Ken Joseph, a managing director and head of the Financial Services Compliance and Regulation practice for the Americas at Kroll, said that when it comes to training on MNPI P&Ps, it is helpful to include definitions of what MNPI includes, training on recent SEC examinations and enforcement cases and deficiencies and guidance on what the Commission has found to be objectionable.
“Training should also cover the various scenarios personnel could encounter, what to do in these situations and who they have to notify if they find themselves in any of the scenarios described,” Joseph advised.
Martin Weinstein, a partner at Cadwalader Wickersham & Taft, noted that education should be first and foremost when it comes to MNPI policies and procedures.
“People need to understand what is material non-public information so they can recognize it. Then you need to have policies and procedures around what to do if someone thinks or has material non-public information,” he said.
Joseph said testing should include personal trading done by certain individuals within the firm. Creating and managing a “restricted” list and a “watch” list for companies where someone at the firm has come into or is coming into material non-public information. The firm and its employees cannot trade public shares of any company on the restricted list, where those on the watch list require approval from compliance before trading. Firms should also have a calendar and deck list outlining who will be speaking with company officials or expert networks, so compliance is aware of those scenarios, he added.

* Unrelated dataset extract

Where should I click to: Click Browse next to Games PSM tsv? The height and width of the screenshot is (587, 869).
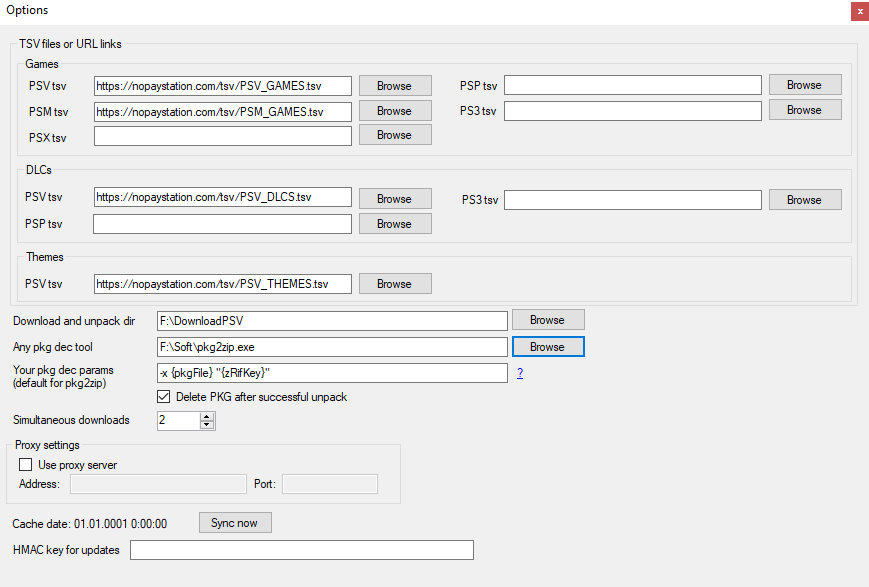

When it comes to monitoring, firms should be mapping where and when material non-public information came into the firm’s hands, Joseph said.
“Firms should monitor email correspondence to determine whether personnel are receiving, but not necessarily reporting, such encounters or receiving material non-public information. You would then check all those scenarios against actual trading, both at the firm level personal trading, for any questionable activity,” he explained.
Weinstein suggested doing spot checks of company computers, emails and other communications for possible MNPI and whether the information has been conveyed to others. He also said firms should prohibit the use of ephemeral messaging apps, such as WhatsApp, where the information is not traceable.